The stretch wanted below opens at the line containing "Screen dimensions: 795x783" and closes at the line containing "Task: Expand the Tasks section". Please return it exactly, with no other lines.

++++ DATA FOR PROCESSING ++++

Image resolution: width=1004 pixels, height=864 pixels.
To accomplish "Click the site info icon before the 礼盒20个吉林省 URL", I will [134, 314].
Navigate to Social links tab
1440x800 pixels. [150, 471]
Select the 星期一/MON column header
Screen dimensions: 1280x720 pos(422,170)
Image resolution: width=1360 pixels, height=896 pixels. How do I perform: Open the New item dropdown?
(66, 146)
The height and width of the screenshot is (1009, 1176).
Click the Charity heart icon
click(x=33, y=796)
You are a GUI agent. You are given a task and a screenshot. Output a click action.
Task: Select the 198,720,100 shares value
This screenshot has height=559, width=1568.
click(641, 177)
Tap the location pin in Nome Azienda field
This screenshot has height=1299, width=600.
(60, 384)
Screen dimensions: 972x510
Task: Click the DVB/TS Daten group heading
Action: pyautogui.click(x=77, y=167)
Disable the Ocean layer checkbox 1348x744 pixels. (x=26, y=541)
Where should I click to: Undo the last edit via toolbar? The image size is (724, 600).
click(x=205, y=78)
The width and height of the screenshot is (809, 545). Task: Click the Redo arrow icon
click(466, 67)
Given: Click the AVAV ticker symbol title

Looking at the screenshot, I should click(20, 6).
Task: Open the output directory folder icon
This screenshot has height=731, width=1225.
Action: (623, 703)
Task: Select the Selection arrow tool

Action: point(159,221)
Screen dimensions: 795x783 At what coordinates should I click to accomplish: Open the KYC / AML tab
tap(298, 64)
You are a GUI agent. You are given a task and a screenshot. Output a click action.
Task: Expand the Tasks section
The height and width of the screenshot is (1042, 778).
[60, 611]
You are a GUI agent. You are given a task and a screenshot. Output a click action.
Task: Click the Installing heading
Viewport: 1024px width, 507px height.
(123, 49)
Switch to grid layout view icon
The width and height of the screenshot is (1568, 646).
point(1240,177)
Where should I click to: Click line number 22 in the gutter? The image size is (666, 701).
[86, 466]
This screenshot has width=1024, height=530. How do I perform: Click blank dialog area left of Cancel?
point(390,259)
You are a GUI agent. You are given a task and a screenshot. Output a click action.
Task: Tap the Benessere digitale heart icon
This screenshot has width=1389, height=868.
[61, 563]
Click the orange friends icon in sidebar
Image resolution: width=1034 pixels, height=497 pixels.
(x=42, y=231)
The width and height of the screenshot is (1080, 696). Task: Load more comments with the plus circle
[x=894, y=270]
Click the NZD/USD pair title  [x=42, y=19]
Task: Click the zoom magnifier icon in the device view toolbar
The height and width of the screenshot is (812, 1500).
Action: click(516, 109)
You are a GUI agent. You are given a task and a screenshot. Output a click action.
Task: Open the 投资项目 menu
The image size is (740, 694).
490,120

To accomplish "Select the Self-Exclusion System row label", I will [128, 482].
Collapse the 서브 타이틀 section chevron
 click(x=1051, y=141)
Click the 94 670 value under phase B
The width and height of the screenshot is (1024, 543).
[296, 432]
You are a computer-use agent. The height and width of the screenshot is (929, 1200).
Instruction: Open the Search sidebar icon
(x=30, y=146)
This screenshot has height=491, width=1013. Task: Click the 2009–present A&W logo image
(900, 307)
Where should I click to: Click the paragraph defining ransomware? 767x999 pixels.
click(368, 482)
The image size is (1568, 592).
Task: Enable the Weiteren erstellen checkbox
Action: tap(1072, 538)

++++

* ANSWER TO THE EXERCISE *
Screen dimensions: 795x783 At what coordinates should I click to accomplish: Open the KYC / AML tab
tap(298, 64)
You are a GUI agent. You are given a task and a screenshot. Output a click action.
Task: Expand the Tasks section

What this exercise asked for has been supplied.